*** Opening Data supplied ***
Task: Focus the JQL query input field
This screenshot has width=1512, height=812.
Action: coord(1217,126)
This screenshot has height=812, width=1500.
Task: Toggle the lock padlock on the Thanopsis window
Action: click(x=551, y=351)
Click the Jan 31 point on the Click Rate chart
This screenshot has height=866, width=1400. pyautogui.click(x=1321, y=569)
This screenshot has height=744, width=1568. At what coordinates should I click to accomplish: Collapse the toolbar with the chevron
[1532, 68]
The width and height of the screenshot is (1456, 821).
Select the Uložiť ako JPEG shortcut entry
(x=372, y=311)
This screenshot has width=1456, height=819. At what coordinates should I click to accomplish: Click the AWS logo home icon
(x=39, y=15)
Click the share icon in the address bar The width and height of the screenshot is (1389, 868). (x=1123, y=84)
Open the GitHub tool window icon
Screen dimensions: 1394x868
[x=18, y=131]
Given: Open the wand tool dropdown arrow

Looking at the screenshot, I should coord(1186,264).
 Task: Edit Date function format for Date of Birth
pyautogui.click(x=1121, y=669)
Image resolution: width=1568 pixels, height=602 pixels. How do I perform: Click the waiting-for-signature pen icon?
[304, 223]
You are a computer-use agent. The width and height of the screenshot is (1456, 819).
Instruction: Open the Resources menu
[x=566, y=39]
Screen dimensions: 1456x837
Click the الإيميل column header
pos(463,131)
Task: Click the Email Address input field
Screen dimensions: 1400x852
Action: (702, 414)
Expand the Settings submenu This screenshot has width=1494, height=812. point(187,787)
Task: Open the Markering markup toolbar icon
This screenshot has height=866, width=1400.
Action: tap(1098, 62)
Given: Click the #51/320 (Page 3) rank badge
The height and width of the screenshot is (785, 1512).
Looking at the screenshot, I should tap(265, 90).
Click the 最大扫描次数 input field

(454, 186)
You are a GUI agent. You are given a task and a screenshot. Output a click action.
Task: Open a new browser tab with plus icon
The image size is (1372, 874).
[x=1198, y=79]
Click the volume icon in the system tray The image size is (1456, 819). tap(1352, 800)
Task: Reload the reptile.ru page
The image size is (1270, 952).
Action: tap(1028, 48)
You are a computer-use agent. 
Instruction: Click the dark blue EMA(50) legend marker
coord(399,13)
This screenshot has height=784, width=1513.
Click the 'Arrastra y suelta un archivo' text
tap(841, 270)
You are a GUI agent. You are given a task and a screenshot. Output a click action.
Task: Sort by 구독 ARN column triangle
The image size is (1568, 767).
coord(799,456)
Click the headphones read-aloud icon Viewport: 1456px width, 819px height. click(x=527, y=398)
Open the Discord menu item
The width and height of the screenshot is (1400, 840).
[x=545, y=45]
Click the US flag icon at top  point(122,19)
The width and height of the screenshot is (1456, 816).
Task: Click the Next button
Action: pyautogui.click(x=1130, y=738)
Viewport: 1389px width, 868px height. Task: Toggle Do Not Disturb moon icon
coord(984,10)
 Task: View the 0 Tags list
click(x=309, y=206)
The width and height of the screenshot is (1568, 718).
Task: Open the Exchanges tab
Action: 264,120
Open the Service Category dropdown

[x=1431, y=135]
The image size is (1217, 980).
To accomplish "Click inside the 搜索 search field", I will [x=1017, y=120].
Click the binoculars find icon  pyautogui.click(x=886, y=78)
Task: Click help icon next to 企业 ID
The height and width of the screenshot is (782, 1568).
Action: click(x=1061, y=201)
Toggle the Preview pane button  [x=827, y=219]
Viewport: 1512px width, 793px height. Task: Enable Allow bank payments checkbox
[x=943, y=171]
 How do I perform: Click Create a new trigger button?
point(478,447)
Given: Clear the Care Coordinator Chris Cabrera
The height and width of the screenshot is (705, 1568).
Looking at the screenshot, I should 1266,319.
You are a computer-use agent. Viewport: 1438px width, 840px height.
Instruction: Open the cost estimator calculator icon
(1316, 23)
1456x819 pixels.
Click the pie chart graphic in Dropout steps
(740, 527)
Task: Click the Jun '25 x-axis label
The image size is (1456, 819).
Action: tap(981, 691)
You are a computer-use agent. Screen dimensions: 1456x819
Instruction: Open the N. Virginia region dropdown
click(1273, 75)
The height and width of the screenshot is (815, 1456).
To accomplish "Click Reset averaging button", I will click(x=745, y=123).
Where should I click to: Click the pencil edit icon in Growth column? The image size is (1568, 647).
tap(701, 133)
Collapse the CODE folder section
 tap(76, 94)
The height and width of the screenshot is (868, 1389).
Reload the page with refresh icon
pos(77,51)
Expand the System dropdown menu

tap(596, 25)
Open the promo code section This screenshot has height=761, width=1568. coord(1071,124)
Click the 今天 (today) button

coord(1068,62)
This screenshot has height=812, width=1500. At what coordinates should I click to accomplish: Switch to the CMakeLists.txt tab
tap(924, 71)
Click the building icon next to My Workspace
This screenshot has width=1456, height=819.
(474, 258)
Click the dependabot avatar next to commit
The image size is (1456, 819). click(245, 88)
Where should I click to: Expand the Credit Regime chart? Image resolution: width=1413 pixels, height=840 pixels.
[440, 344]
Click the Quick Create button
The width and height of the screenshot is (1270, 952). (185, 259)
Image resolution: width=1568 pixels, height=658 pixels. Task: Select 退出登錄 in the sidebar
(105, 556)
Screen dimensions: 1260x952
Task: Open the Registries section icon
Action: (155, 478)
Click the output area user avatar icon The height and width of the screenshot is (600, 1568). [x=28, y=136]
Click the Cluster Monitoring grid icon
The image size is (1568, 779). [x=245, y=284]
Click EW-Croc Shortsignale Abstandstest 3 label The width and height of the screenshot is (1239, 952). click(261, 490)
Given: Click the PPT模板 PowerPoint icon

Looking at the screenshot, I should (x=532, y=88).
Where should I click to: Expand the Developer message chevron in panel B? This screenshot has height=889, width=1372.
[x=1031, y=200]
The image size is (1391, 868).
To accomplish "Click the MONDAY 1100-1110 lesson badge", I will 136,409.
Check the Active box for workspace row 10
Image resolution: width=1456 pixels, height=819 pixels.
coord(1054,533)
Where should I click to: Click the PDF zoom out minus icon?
*** Closing Data supplied ***
Going through the entries above, count the lines with the word "computer". Give only the result.

Output: 4